When you graduate from school and land your first job, you will usually spend a couple of days in orientation sessions. One of these invariably involves the benefits that your new company offers its employees, and in a very real sense this is the day that you begin to plan your estate. When they get around to addressing the company’s life insurance offerings, it may be the first time you really give your mortality any serious thought. However, it is a good introduction to the responsibilities that mature adults have to their loved ones. And the fact is that when you sign up for that first life insurance policy, you do indeed have a fledgling estate plan in place.

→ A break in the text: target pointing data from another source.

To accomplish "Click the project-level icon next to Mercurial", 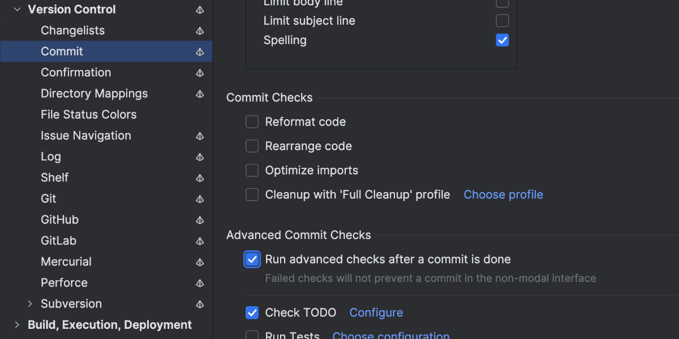I will click(200, 262).
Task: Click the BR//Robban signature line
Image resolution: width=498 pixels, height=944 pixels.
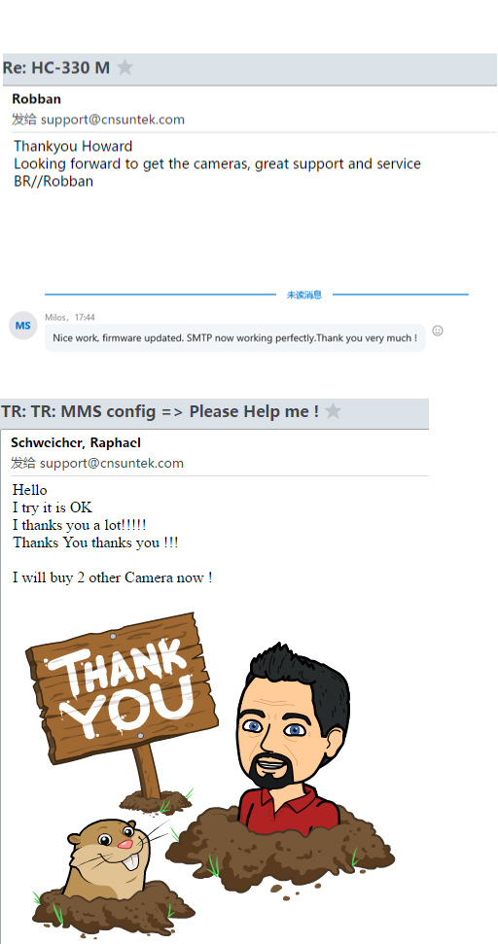Action: (x=53, y=181)
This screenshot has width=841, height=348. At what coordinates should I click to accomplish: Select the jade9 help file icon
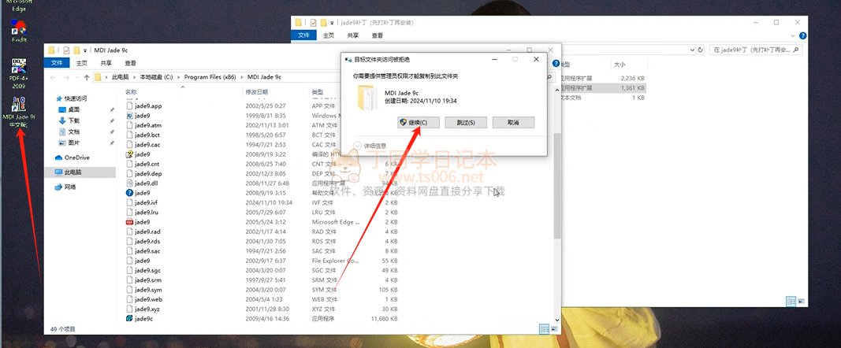(x=129, y=193)
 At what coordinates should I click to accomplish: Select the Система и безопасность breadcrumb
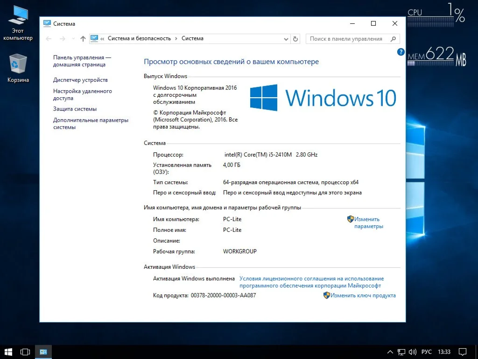point(139,38)
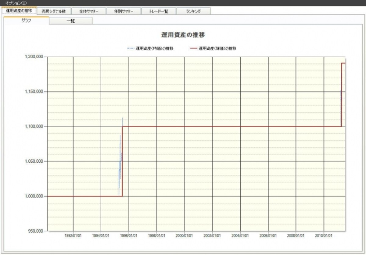Click red line's top plateau at right edge
The image size is (366, 255).
[343, 63]
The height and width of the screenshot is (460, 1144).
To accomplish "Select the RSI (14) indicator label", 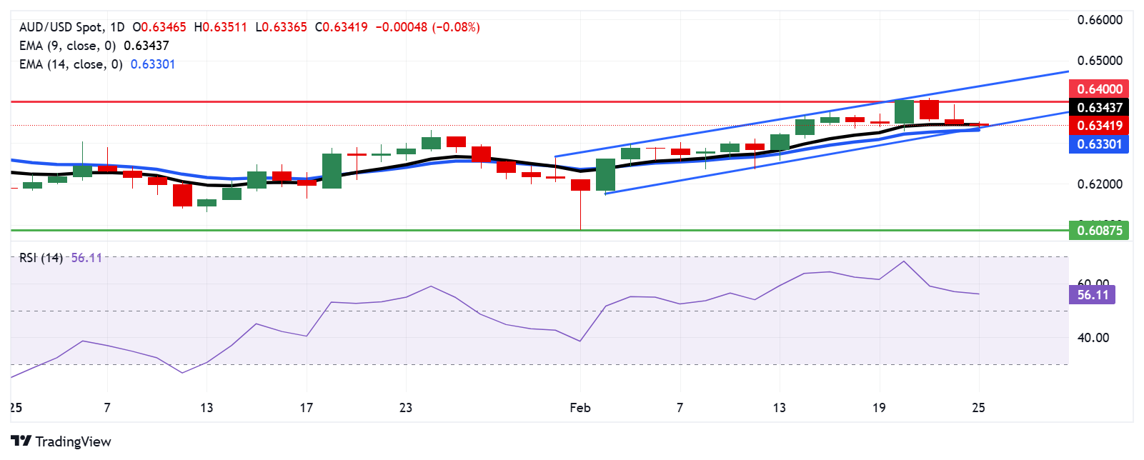I will (x=41, y=257).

Life insurance policies provide cash payouts to your named beneficiary or beneficiaries at the time of your death, and though they are useful for everyone, they are especially important for people who are still working. Let’s say you have a family with children still in the home and you are enjoying a particular quality of life. You have to ask yourself where your family would be financially if you were to pass on unexpectedly. Most families would not be able to weather that storm and retain their quality of life. This is why it is important to evaluate the financial void that would exist in the event of your death and make sure that you have enough life insurance to provide for your family in any eventuality.
For those who have reached retirement age, life insurance policies can provide liquidity that can be used to cover funerary expenses and fees associated with the administration of your estate. They also provide a tax-free way to place cash inheritances directly into the hands of your loved ones.
Life insurance policies are a staple of long term estate planning, and it is advisable to review your coverage often as you enter into different stages of life.